HBA has been a wonderful experience. It’s been tiring, but extremely rewarding.

The course structure is designed to maximize your language acquisition, with five hours of class (lectures, drill sections, and a one-on-one session) every day, Monday through Thursday, from morning until early afternoon. Written and oral exams are held every Friday.

You devote much of the remainder of each weekday to homework, study, and review, but also have time for an array of extracurricular activities and excursions designed to round out your classroom experience.

Curious about the social study project? A former student, Bo Young Choi, captured her Inner Mongolia social study trip. Watch the video


CHIN 130xc, S-120c, S-130xc, S-140c, and S-150c each count as one full-year course (8 credits) of degree credit.

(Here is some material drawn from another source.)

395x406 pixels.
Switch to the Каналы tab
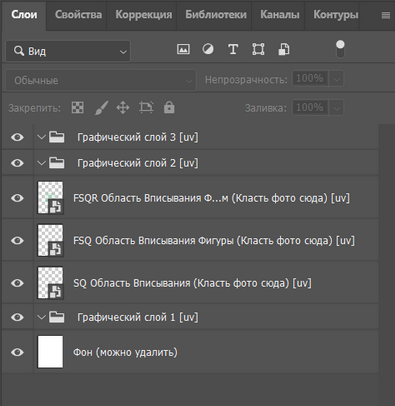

Harvard College students must be taking a Harvard Chinese course or have taken the Harvard Chinese placement test and received an assignment of intermediate-level Chinese (120a) or higher. Taking a Chinese language course before the program increases your chances of being accepted. Students from other colleges must have at least one year of college-level Chinese or the equivalent to enroll in HBA.

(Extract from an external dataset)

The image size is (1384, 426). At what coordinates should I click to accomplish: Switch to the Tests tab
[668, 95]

You enroll in one of the five courses listed below. You are placed in a course commensurate with your level of fluency, which is assessed based on your written and oral application materials and a placement test taken after you arrive in Beijing. Because all language progress is relative and student strengths vary, every effort is made to ensure the best placement.

CHIN S-120C Study Abroad in Beijing, China: Intermediate Modern Chinese (32805)

Xiaoshi Yu
8 credits
UN, GR Limited enrollment.

In this second-year course, students develop their conversational and narrative skills using carefully selected vocabulary and grammar. The textbook is based on authentic conversation, moving gradually from casual to formal styles. The text covers the most important communicative skills needed by American students studying in China and provides a deeper understanding of cultural and intellectual differences between US and Chinese societies.

CHIN S-130C Study Abroad in Beijing, China: Pre-Advanced Modern Chinese (32806)

Mo Zhang
8 credits
UN, GR Limited enrollment.

In this third-year course, students study contemporary China and develop their speaking and writing skills by constructing new compounds, using idiomatic expressions, and mastering formal and informal styles. The curriculum is designed to further improve listening and reading abilities through texts geared specifically to the understanding of Chinese culture and society.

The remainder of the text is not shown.